DATASET EXTRACT ::
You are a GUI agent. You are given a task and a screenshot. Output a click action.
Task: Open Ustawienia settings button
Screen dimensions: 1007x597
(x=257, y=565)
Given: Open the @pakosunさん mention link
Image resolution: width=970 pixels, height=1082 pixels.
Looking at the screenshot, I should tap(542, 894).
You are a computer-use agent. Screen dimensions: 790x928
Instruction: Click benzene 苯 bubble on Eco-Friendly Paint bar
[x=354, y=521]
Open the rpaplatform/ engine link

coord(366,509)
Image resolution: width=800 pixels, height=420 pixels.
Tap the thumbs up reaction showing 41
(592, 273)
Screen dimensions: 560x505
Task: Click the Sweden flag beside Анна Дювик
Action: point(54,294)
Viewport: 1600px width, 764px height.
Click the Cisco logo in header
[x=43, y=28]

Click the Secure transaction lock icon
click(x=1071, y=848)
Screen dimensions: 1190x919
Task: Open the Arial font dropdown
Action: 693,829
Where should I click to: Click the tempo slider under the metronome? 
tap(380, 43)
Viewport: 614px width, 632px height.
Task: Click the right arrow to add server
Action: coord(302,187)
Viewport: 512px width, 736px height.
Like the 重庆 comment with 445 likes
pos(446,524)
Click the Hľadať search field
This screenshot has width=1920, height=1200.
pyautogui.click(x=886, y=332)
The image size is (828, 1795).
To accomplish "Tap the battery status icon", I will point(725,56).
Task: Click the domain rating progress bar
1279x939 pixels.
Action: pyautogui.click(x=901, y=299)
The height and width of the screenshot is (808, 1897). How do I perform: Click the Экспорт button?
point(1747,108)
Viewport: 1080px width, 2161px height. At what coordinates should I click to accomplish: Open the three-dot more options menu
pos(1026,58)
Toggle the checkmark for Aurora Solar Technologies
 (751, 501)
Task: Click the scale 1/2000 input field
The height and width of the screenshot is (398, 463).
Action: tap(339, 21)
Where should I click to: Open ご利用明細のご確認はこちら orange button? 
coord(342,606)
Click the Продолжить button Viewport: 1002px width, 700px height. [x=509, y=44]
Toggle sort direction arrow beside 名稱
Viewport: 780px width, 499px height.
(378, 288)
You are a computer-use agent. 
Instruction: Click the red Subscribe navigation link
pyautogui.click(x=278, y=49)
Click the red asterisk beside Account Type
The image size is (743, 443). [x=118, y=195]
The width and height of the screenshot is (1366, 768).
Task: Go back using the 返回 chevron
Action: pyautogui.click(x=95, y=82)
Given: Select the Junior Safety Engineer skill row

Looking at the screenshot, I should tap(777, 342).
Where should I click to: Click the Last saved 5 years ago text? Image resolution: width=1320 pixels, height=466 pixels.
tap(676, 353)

TASK DESCRIPTION ::
Going through the listing above, copy out every line that has the string "agent".

OUTPUT ::
You are a GUI agent. You are given a task and a screenshot. Output a click action.
You are a computer-use agent. Screen dimensions: 790x928
You are a computer-use agent. 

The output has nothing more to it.